Transhumanism
Humans 2.0 Tanya Combrinck meets artists creating characters who, for better or worse, are augmented with machine parts
“Ultra-capitalism tends to impact every single aspect of our lives,” says Ronan Le Fur.
The merging of flesh with man-made hardware has long been a useful means of exploring themes based around the nature of personhood and humanity. In the context of cyberpunk, human-machine hybrids form part of a dystopian society in which humanity is both commodified and degraded.
However, within the philosophy of transhumanism the prospect of replacing frail human body parts with superior synthetic ones is viewed differently.

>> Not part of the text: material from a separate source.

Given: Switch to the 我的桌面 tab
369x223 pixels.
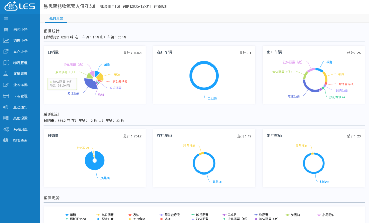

If it prolongs life, corrects impairments, or even augments the body with extra capabilities, then it is viewed as a means of enriching humanity, even though it remains a controversial proposition.
For his personal work, concept artist Ronan Le Fur, also known as Dofresh, places his characters in a world inspired by well-known cyberpunk novels including Hardwired, Neuromancer and Snow Crash, as well as the tabletop RPG Cyberpunk.
Dave Keenan’s personal project HURT: In a World Full of It stories humanity’s transition from augmented humans to full androids.
“It’s a very typical cyberpunk setting," Ronan explains. "Powerful transnational corporations, failed states, environmental collapse, narcostates using private armies, and a growing intensification of social tensions – or low-intensity civil war, as the writer Mike Davis would say.
“Cyberpunk as a genre is dying, in my opinion, as everything it predicted in the 80s has now arrived. We tend to forget that the genre was a warning, not something to strive for, and we also tend to forget the political satire that the genre involves.”